Buffalo Bill’s Wild West Show has come to town, and as part of its promotion to local folks they hold their standard sharpshooting contest. In it, the show’s star, Frank Butler (Howard Keel) goes up against the town’s star sharpshooter.
The local hotel owner, Foster Wilson, isn’t pleased with the whole idea until he sees Annie Oakley (Betty Hutton) shoot the decorative bird off of Butler’s assistant’s hat. He believes she can beat Butler, and indeed she does. What’s more, she’s immediately smitten with her rival, despite his profession that the woman he’ll marry will “wear satin…and smell of cologne.”
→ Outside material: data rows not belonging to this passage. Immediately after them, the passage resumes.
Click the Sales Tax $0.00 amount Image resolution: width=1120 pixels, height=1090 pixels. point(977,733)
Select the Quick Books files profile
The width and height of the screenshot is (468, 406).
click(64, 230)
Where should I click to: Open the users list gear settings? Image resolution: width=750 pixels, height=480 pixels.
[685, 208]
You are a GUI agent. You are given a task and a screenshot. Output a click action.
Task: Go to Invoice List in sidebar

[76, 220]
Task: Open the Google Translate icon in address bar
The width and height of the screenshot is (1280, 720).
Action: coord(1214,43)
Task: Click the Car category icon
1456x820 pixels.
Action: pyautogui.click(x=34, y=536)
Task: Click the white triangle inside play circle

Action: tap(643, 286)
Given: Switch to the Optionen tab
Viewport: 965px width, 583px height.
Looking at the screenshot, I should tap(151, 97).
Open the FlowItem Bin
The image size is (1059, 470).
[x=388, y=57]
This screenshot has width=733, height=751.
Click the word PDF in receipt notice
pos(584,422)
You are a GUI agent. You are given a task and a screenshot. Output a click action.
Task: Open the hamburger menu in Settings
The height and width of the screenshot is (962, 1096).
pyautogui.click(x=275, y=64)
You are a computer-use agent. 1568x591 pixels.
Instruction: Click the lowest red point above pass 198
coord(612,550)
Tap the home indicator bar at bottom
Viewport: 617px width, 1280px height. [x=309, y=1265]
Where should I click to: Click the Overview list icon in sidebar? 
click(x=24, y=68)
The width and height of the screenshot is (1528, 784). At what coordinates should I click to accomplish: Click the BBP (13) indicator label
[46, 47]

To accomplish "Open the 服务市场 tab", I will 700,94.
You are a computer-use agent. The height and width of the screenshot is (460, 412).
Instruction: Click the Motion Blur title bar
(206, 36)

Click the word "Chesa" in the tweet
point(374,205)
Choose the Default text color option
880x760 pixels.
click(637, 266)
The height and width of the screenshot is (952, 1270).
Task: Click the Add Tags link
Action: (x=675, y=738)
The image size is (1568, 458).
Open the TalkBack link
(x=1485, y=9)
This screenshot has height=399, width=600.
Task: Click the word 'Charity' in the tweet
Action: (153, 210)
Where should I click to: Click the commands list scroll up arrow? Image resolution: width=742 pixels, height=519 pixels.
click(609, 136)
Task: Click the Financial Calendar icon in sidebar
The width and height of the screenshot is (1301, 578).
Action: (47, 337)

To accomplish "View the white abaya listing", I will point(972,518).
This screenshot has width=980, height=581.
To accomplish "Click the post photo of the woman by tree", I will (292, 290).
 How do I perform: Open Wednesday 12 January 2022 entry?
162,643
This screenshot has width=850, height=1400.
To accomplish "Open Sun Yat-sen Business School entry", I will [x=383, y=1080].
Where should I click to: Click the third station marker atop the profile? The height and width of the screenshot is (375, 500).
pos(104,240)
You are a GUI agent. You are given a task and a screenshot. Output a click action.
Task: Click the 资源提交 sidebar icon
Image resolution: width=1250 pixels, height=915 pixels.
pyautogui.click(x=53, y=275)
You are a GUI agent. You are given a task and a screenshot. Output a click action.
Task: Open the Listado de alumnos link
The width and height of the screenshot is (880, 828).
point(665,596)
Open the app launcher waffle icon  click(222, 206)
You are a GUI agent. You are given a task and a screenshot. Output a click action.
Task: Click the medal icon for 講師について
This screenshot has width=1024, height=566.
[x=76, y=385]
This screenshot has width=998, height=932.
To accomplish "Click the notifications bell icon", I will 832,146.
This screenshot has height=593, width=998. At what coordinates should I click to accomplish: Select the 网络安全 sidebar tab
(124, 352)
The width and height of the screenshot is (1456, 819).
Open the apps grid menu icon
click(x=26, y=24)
Buffalo Bill is impressed with Annie’s skill and invites her to join his show, and her infatuation with Frank Butler leads her to do so. Soon he, too, is falling in love with her. But the way to love in the wild west is fraught with peril.
Based on the Broadway musical of the same name, the screenplay was written by the prolific Sidney Sheldon. The movie features some of Irving Berlin’s most memorable songs, including “There’s No Business Like Show Business” and “Anything You Can Do.” Both of these tunes have been performed countless times, the latter including a particularly memorable performance by Ethel Merman and Miss Piggy in a first-season episode of the The Muppet Show. Merman, who played Annie in the Broadway production of Annie Get Your Gun, made “There’s No Business Like Show Business” one of her signature tunes.
Originally Judy Garland was to play Annie, but a month into rehearsal she was forced to bow out due to exhaustion. MGM considered Betty Garrett for the role, and Ginger Rogers lobbied hard to play Annie, but eventually the part was given to Hutton. Years later she recalled that she was treated coldly by the rest of the cast and studio executives, to the point where she wasn’t invited to the New York premiere.
Annie Get Your Gun is fun fare, with a strong score supported by a fine screenplay. The story is loosely based on the life of the real Annie Oakley, who did, in fact, marry Frank Butler. The two reportedly remained in love throughout their marriage, to the point that Butler refused to eat when she died at the age of 66 and passed away eighteen days later.